**Exercise**
Update the entries from the line holding "1300x800 pixels." through the line holding "coord(1060,465)", inclusive, by replacing "Download" with "Save" and leaving everything else unchanged.

**Task inputs**
= = = = =
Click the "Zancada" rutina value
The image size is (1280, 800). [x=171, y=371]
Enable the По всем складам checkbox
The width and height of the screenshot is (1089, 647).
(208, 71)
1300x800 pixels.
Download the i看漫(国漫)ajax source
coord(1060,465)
= = = = =
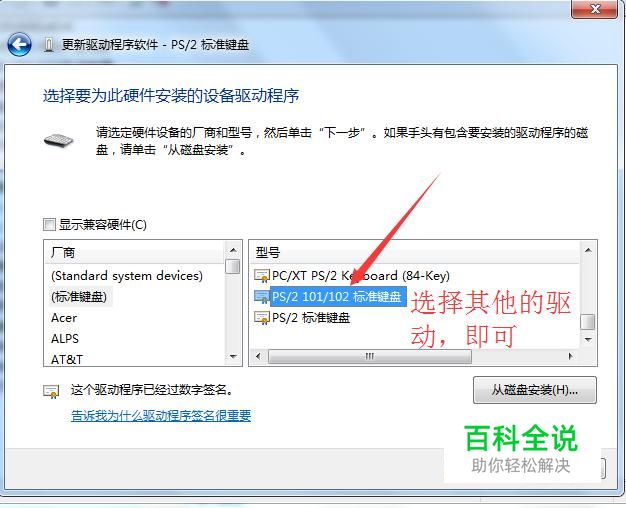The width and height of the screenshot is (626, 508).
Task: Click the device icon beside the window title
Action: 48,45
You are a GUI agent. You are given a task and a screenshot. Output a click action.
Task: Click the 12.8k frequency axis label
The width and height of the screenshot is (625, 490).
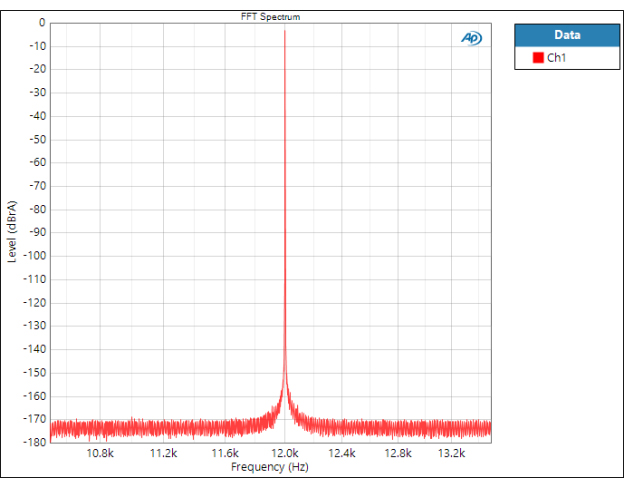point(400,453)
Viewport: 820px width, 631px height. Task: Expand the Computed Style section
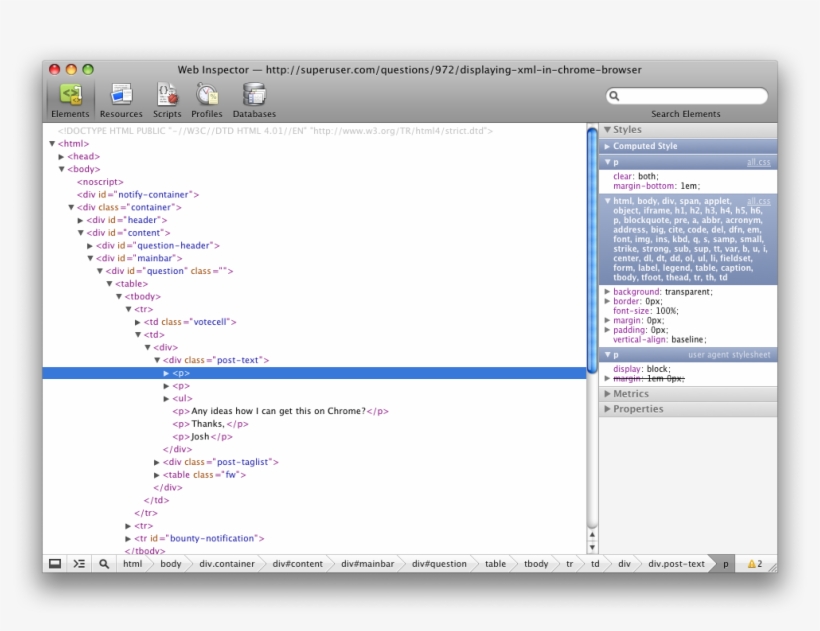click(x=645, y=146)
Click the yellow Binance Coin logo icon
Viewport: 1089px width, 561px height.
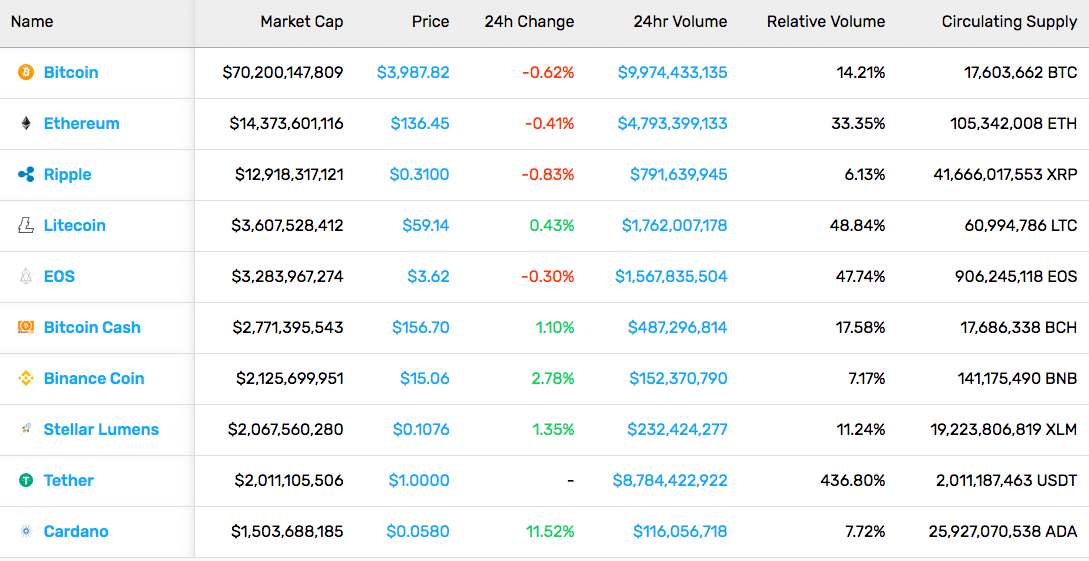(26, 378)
= = = = =
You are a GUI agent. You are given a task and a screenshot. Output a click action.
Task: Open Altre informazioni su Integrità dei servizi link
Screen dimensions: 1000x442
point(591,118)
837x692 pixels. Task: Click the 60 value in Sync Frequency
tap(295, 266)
= = = = =
**Complete answer**
1300x800 pixels.
Save the i看漫(国漫)ajax source
coord(1060,465)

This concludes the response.